■ CYTOWANY FRAGMENT
########

Miejska, częściowo kamienista plaża leżała o krok od hotelu. Niewiele plaż śródziemnomorskich może równać się z plażami wybrzeża bałtyckiego, ale morze wynagradzało niedostatki. Mieniło się raz szmaragdem raz błękitem i przede wszystkim było ciepłe. Zachwyciło nas także, rozbudowane w średniowieczu przez zakon rycerski, stare miasto Rodos, zębate wieże potężnych murów obronnych, kolumnady i łukowate podcienia, gdzie rozgościły się liczne restauracje, kamienne domy z obronnymi, nabijanymi ćwiekami wrotami, placyk z żelazną studnią i schodkami prowadzącymi na balkonik, wszystko to przypominało dekoracje teatralne.
Wyprawa na rozreklamowaną plażę Faliraki wielce nas rozczarowała. Była wprawdzie szeroka i piaszczysta, ale piasek o szaro-burym odcieniu użyczył tej barwy również i morzu. Natomiast Lindos, wioska będąca lokalną turystyczną atrakcją, to perła. Złocista, otoczona skałami plażyczka była prawie pusta. Ze wzgórza z resztkami antycznej świątyni i warownej twierdzy rozciągał się panoramiczny widok na morze i okolice. Wspinając się na szczyt dostrzegliśmy trzech małych chłopców idących obok siebie z rękami opartymi na ramionach kolegów w typowym przyjacielskim geście. Tak Grecy tańczą swój piękny taniec sirtaki. Małżonek natychmiast sięgnął po kamerę i uchwycił kwintesencje greckiego folkloru robiąc jedno z piękniejszych zdjęć w swej karierze fotografa amatora.
Simi. Wiele lat później odwiedziliśmy Rodos po raz wtóry, w powrotnej drodze z pobliskiej wysepki Simi. Z biegiem lat staliśmy się niemal koneserami wybierając na urlopy miejsca turystycznie nie przeeksploatowane. Samolot odlatywał dopiero wieczorem i praktycznie cały dzień mogliśmy spędzić na znajomej miejskiej plaży. Niegdyś kamienista plaża przemieniła się w piaszczystą. Musiano tam nawieść tony piasku. Niestety była zatłoczona do granic możliwości. Stanowiła ogromny kontrast z cichą spokojną Simi. Nie rozumiałam jak ludzie mogą wypoczywać w takim tłoku.

########

(Dane o elementach i położeniu tekstu)
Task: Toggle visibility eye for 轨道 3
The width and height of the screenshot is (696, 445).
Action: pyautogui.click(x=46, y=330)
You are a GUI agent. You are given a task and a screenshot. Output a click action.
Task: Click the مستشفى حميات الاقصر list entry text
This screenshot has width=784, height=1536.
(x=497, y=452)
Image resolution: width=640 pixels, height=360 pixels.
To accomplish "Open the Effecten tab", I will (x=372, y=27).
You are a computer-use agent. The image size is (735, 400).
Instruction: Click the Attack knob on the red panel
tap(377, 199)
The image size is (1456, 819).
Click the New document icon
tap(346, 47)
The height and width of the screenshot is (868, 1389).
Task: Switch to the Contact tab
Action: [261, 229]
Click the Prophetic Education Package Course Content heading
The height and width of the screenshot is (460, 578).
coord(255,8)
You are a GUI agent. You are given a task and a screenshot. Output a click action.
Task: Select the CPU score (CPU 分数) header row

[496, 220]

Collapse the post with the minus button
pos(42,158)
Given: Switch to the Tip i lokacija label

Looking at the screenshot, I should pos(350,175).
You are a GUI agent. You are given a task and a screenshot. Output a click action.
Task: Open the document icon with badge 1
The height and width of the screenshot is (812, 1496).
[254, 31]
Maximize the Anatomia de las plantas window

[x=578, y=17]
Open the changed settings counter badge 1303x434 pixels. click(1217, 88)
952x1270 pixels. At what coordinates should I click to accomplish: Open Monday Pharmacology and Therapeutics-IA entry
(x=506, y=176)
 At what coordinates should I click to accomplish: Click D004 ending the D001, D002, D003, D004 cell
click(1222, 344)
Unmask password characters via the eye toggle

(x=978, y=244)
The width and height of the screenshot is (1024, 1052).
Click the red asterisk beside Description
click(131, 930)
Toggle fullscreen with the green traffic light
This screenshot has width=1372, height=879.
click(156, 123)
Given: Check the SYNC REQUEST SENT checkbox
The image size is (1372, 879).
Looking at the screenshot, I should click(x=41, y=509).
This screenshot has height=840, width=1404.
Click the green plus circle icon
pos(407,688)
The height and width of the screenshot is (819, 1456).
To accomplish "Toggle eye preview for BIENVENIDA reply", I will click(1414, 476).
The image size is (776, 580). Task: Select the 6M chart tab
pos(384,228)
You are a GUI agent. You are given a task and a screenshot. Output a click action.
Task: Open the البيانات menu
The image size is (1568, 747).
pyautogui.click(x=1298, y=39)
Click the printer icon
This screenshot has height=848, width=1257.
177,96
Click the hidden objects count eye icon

########

■ ZADANIA
• 1. Jak według fragmentu o Rodos zmieniła się z biegiem lat miejska plaża, która niegdyś była kamienista?
• 2. Powtórz dosłownie część fragmentu o Rodos od słów „Miejska, częściowo kamienista” aż do słów „przypominało dekoracje teatralne.” włącznie.
Wiersze nie mają tu żadnego znaczenia.

■ ODPOWIEDZI
• 1. Przemieniła się w piaszczystą.

• 2.
Miejska, częściowo kamienista plaża leżała o krok od hotelu. Niewiele plaż śródziemnomorskich może równać się z plażami wybrzeża bałtyckiego, ale morze wynagradzało niedostatki. Mieniło się raz szmaragdem raz błękitem i przede wszystkim było ciepłe. Zachwyciło nas także, rozbudowane w średniowieczu przez zakon rycerski, stare miasto Rodos, zębate wieże potężnych murów obronnych, kolumnady i łukowate podcienia, gdzie rozgościły się liczne restauracje, kamienne domy z obronnymi, nabijanymi ćwiekami wrotami, placyk z żelazną studnią i schodkami prowadzącymi na balkonik, wszystko to przypominało dekoracje teatralne.